Velasco, Jr.,* Leonardo-De Castro,** (Acting Chairperson), Bersamin, and Perlas-Bernabe, JJ., concur.

* Per Special Order No. 1772 dated 28 August 2014.

** Per Special Order No. 1771 dated 28 August 2014.

[1] Rollo, pp. 105-118; Penned by Associate Justice Mariflor P. Punzalan Castillo with Associate Justices Josefina Guevara-Salonga and Franchito N. Diamante, concurring.

[2] Rollo, p. 3.

[3] TSN, 12 February 2009, p. 4.

[4] TSN, 19 March 2009, p. 4.

[5] TSN, 12 February 2009, p. 5.

[6] TSN, 19 March 2009, p. 7.

[7] TSN, 12 February 2009, p. 9.

[8] TSN, 19 March 2009, p. 8.

[9] TSN, 12 February 2009, p. 10.

[10] Id. at  9

[11] TSN, 19 March 2009, p. 9.

[12] Id. at 10.

[13] Id.

[14] Id. at 11.

[15] TSN, 12 February 2009, p. 16.

[16] Members of the Intelligence Section who participated in the operation were SPO1 Aguilar, SPO1 Abrantes, PO3 Quintin Tusara, PO1 Louie Ordonez, and PO1 Albao.

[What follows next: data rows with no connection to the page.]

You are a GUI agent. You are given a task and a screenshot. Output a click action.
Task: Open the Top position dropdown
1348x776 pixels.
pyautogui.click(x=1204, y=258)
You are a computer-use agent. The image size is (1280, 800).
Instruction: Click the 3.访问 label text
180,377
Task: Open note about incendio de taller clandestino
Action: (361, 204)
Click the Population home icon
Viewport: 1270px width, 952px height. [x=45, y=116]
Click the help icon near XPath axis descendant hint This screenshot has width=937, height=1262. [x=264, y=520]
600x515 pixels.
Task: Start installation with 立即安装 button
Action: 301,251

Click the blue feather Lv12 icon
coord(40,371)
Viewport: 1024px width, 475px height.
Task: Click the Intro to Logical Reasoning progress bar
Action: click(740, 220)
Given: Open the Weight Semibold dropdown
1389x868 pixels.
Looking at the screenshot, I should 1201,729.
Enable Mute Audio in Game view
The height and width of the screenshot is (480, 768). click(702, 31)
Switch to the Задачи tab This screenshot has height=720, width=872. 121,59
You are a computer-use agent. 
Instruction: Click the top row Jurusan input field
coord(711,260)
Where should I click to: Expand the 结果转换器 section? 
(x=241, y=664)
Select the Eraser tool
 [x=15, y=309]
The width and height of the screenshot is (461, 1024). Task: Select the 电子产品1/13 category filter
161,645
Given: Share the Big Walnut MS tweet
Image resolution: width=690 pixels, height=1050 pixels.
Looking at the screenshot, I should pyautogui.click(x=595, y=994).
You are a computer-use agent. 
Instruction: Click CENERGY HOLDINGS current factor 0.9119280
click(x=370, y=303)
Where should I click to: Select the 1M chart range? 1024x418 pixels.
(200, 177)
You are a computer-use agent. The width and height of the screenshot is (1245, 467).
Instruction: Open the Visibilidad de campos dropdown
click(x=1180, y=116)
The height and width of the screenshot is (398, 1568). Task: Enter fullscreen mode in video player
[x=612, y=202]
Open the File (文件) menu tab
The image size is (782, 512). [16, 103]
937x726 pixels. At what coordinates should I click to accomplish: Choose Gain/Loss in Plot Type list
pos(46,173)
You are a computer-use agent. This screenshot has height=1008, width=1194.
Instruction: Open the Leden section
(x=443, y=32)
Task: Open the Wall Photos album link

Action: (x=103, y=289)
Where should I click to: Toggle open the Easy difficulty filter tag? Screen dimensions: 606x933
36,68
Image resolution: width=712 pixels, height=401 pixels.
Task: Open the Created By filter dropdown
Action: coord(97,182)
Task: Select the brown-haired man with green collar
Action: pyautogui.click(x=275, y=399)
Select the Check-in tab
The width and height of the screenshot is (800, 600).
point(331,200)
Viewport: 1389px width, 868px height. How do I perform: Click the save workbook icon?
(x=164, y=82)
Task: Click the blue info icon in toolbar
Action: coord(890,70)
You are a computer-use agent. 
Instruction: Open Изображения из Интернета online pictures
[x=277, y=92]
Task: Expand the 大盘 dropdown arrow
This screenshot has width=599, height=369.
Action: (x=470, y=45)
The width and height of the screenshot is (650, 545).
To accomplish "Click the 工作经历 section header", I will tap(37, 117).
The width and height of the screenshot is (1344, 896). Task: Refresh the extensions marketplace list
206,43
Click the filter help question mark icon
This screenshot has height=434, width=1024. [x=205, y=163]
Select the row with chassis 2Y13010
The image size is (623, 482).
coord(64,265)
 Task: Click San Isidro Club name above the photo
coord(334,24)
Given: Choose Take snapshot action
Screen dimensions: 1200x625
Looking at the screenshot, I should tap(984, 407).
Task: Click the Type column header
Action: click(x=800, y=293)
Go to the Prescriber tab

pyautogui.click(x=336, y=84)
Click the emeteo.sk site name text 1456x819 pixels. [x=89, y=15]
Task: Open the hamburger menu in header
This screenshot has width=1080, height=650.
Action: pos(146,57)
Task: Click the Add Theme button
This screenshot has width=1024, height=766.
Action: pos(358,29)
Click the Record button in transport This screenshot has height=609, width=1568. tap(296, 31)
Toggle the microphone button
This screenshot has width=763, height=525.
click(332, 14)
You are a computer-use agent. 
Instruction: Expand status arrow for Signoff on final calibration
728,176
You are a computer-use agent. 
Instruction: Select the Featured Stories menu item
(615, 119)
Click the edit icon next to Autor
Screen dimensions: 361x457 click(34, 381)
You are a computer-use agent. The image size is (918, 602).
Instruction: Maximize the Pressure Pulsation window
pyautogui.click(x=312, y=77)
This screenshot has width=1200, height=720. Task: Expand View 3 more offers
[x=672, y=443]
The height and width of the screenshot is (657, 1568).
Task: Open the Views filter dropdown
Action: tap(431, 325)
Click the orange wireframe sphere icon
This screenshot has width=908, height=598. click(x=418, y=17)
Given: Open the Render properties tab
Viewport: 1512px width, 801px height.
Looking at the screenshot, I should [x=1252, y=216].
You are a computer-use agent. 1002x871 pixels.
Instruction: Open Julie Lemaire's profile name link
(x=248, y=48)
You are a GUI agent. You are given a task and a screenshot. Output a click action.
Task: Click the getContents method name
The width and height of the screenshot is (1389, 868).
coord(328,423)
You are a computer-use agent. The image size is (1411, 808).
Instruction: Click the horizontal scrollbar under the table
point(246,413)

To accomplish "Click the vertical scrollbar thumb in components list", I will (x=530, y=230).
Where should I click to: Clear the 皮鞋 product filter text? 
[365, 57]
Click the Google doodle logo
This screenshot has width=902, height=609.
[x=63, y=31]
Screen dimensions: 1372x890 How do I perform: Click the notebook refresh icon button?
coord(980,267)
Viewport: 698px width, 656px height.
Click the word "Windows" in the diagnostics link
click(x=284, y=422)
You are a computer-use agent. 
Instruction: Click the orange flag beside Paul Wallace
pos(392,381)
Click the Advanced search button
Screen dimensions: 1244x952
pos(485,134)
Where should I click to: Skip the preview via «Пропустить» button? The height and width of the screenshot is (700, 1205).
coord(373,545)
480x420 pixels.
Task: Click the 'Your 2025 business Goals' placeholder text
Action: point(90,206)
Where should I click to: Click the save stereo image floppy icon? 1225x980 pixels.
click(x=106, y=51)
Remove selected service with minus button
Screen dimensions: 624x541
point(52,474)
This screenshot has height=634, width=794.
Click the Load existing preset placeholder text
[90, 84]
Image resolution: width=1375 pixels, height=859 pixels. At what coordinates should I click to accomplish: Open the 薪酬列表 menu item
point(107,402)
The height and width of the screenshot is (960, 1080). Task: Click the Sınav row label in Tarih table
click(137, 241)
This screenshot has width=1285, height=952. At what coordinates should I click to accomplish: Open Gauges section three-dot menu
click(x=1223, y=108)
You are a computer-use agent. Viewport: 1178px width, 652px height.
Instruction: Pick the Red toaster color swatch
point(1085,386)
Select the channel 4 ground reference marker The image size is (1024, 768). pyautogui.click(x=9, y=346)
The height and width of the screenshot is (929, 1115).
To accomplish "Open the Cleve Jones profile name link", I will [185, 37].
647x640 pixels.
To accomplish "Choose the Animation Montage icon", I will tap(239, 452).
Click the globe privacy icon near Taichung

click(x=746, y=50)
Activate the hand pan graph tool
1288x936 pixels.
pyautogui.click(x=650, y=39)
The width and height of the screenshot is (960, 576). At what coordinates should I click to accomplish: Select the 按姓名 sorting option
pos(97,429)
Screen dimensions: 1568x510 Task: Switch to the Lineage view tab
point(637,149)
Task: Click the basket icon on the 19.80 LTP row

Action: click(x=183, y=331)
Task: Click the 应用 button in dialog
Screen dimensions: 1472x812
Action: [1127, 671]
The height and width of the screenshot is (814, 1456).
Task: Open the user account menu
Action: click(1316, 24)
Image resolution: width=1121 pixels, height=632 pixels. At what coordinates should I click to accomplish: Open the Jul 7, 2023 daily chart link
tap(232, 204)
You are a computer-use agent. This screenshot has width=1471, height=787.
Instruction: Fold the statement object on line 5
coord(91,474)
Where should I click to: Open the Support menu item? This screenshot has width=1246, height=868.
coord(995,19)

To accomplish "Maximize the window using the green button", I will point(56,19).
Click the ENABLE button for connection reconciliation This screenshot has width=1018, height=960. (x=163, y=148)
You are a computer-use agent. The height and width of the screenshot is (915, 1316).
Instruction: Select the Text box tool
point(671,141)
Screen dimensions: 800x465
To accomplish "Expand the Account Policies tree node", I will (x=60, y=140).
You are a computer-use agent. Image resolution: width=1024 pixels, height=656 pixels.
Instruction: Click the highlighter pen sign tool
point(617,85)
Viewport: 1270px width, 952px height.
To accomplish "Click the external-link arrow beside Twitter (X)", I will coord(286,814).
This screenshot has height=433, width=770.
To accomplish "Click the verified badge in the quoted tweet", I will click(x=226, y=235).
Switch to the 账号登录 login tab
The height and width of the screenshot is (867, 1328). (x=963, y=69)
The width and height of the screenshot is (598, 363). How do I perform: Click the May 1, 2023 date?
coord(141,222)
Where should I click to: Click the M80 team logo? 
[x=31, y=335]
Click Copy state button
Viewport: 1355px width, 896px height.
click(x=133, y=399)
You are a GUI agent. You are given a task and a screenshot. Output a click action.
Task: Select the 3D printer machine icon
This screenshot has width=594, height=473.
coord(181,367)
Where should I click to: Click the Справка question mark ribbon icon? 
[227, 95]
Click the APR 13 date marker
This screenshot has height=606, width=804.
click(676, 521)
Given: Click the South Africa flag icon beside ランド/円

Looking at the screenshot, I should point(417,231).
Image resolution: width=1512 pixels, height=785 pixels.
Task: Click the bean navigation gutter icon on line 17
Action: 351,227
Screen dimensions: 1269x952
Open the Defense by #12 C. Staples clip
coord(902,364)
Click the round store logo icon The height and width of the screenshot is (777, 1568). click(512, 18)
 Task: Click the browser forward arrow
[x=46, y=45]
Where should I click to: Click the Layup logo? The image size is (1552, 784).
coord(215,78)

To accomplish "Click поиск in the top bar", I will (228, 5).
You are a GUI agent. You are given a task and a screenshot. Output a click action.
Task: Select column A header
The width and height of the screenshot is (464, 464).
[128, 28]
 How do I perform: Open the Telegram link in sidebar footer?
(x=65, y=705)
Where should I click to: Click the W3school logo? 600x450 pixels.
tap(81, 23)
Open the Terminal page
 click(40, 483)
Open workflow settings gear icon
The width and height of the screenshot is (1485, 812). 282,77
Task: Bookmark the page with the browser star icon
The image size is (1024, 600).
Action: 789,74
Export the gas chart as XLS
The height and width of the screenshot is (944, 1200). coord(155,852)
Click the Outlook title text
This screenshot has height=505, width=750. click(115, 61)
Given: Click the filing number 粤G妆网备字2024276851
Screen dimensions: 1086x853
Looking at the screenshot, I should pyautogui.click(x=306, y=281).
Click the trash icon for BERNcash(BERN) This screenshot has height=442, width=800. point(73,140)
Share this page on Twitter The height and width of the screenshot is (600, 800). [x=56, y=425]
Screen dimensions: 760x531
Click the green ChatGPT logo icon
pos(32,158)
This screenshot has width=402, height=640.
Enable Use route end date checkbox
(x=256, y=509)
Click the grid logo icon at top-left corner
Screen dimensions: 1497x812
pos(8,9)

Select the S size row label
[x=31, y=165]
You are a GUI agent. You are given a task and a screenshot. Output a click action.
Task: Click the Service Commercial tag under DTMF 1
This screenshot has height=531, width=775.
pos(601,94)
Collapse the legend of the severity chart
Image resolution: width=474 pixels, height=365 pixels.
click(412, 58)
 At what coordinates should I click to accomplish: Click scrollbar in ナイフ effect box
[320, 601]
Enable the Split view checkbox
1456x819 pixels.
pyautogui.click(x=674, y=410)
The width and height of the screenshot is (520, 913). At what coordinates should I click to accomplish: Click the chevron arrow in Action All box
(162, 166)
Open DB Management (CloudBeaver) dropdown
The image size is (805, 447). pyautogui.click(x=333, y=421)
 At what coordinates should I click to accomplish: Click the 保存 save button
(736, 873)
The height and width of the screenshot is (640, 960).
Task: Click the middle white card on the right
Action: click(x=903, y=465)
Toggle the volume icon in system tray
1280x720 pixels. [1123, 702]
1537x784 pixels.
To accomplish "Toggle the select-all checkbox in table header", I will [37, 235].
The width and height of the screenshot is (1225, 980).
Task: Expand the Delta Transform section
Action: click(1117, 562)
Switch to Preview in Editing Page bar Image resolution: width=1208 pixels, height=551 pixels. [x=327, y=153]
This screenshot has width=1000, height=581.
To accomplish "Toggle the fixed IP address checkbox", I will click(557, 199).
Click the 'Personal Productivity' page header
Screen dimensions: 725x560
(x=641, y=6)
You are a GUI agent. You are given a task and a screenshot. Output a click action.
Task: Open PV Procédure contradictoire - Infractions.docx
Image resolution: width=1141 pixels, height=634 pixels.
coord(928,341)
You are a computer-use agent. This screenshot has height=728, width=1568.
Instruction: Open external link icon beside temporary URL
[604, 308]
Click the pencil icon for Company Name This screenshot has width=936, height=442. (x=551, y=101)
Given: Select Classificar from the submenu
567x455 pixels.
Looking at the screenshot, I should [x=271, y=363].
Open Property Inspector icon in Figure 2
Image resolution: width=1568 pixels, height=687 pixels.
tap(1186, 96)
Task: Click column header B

[17] TSN, 12 February 2009, p. 20.

[18] Id. at 21.

[19] Id. at 29-30.

[20] Id. at 31.

[21] TSN, 19 March 2009, p. 19.

[22] TSN, 12 February 2009, pp. 25-26.

[23] TSN, 19 March 2009, pp. 25-26.

[24] Id. at 26-27.

[25] TSN, 12 February 2009, pp. 33-34.

[26] Id. at 37.

[27] Id.

[28] CA rollo, p. 49; Brief for the Accused-Appellant.

[29] Records, pp. 143-144.

[30] Id. at 144 citing Sec. 21, R.A. No. 9165.

[31] Id. citing People v. Macario, 310 Phil. 581 (1995).

[32] People v. Aquino, 379 Phil. 845, 853 (2000).

[33] CA rollo, p. 10.

[34] Id. at 50.

[35] People v. Ulama, G.R. No. 186530, 14 December 2011, 662 SCRA 599, 613.

[36] People v. Bagares, G.R. No. 99026, 4 August 1994, 235 SCRA 30, 35.

[37] People v. Quiamanlon, G.R. No. 191198, 26 January 2011, 640 Phil. 697, 716 citing People v. Gutierrez, G.R. No. 177777, 4 December 2009, 607 SCRA 377, 390-396 further citing People v. Pringas, G.R. No. 175928, 31 August 2007, 531 SCRA 828, 846.

[38] Id. citing Buenaventura v. People, G.R. No. 171578, 8 August 2007, 529 SCRA 500, 513.

[39] 593 Phil. 617, 625 (2008) citing People v. Tira, G.R. No. 139615, 28 May 2004, 430 SCRA 134.

[40] Id. citing People v. Torres, 533 Phil. 227 (2006).

[41] CA rollo, p. 52.

[42] G.R. No. 175928, 31 August 2007, 531 SCRA 828.

[43] Records, p. 144.

[44] People v. Miranda, 560 Phil. 795, 810 (2007).

[45] See People v. Macabalang, 538 Phil. 137, 155 (2006).